- KUTIPAN SUMBER -
━━━━━━━━━━━━━━━━

Sangat disayangkan bahwa saat ini banyak anak-anak yang memiliki talenta
(gift), tidak mendapatkan reinforcement di sekolahnya. Banyak sekali
anak yang pada kenyataannya dianggap sebagai anak yang “Learning Disabled”
atau ADD (Attention Deficit Disorder), atau Underachiever, pada saat
pola pemikiran mereka yang unik tidak dapat diakomodasi oleh sekolah.
Pihak sekolah hanya menekankan pada kemampuan logika (matematika) dan bahasa.
Teori Multiple Intelligences yang menyatakan bahwa kecerdasan meliputi
delapan kemampuan intelektual. Teori tersebut didasarkan pada pemikiran
bahwa kemampuan intelektual yang diukur melalui tes IQ sangatlah
terbatas karena tes IQ hanya menekan pada kemampuan logika (matematika) dan
bahasa (Gardner, 2003). Padahal setiap orang mempunyai cara yang unik
untuk menyelesaikan persoalan yang dihadapinya. Kecerdasan bukan hanya
dilihat dari nilai yang diperoleh seseorang. Kecerdasan merupakan
kemampuan yang dimiliki oleh seseorang untuk melihat suatu masalah, lalu
menyelesaikan masalah tersebut atau membuat sesuatu yang dapat berguna
bagi orang lain.
Pola pemikiran tradisional yang menekankan pada kemampuan logika (matematika) dan
bahasa memang sudah mengakar dengan kuat pada diri setiap guru di dalam
menjalankan proses belajar. Bahkan, dari hasil penelitian yang dilakukan
oleh Yayasan Insan Kancil (Kompas, 13 Oktober 2003), pendidikan Taman
Kanak-Kanak saat ini cenderung mengambil porsi Sekolah Dasar. Sekitar 99
persen, Taman Kanak-Kanak mengajarkan membaca, menulis, dan berhitung.
Artinya, pendidikan Taman Kanak-Kanak telah menekankan pada kecerdasan
akademik, tanpa menyeimbanginya dengan kecerdasan lain. Hal ini berarti
pula bahwa sistem pendidikan yang dilaksanakan oleh guru-guru masih
tetap mementingkan akan kemampuan logika (matematika) dan bahasa.
Menurut Moleong, dalam melaksanakan Kurikulum Berbasis Kompetensi (KBK), guru dan
orang tua hendaknya bersinergi dalam mengembangkan berbagai jenis
kecerdasan, terutama terhadap anak usia dini. Hal ini dimaksudkan agar
siswa tidak gagap dalam melaksanakan Kurikulum Berbasis Kompetensi
(KBK). Anak-anak usia 0 – 8 tahun harus diperkenalkan dengan kecerdasan
jamak (Multiple Intelligences). Guru hendaknya tidak terjebak pada
kecerdasan logika semata.

━━━━━━━━━━━━━━━━

- CUPLIKAN DAFTAR -
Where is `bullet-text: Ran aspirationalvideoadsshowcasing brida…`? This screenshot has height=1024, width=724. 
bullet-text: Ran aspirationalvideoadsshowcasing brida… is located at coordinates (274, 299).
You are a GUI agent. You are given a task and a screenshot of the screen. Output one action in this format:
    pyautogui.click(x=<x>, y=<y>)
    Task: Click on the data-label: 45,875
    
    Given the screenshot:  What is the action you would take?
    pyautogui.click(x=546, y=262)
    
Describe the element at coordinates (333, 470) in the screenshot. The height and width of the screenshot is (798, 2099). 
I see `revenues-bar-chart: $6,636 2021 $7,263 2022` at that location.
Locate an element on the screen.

━━━━━━━━━━━━━━━━

- TINDAKAN DIPERLUKAN 1 -
Jawablah pertanyaan berikut berdasarkan teks tentang kecerdasan majemuk di atas.
(a) Menurut teori Multiple Intelligences, kecerdasan meliputi berapa kemampuan intelektual?
(b) Menurut penelitian Yayasan Insan Kancil, sekitar berapa persen Taman Kanak-Kanak mengajarkan membaca, menulis, dan berhitung?
(c) Menurut Moleong, anak-anak usia berapa yang harus diperkenalkan dengan kecerdasan jamak?
- TINDAKAN DIPERLUKAN 2 -
Tuliskan lanjutan teks tentang kecerdasan majemuk, dimulai setelah kalimat terakhirnya.

- KOTAK JAWABAN 1 -
(a) Delapan kemampuan intelektual.
(b) Sekitar 99 persen.
(c) Anak-anak usia 0–8 tahun.

- KOTAK JAWABAN 2 -
Multiple Intelligences yang mencakup delapan kecerdasan itu pada
dasarnya merupakan pengembangan dari kecerdasan otak (IQ), kecerdasan
emosional (EQ), kecerdasan spiritual (SQ). Semua jenis kecerdasan perlu
dirangsang pada diri anak sejak usia dini, mulai dari saat lahir hingga
awal memasuki sekolah (7 – 8 tahun). (Kompas, 13 Oktober 2003). Yang
menjadi pertanyaan terbesar, mampukah dan bersediakah setiap
insan yang berkecimpung dalam dunia pendidikan mencoba untuk mengubah
pola pengajaran tradisional yang hanya menekankan kemampuan logika
(matematika) dan bahasa? Bersediakah segenap tenaga kependidikan
bekerjasama dengan orang tua bersinergi untuk mengembangkan berbagai
jenis kecerdasan pada anak didik di dalam proses belajar yang
dilaksanakan di lingkungan lembaga pendidikan?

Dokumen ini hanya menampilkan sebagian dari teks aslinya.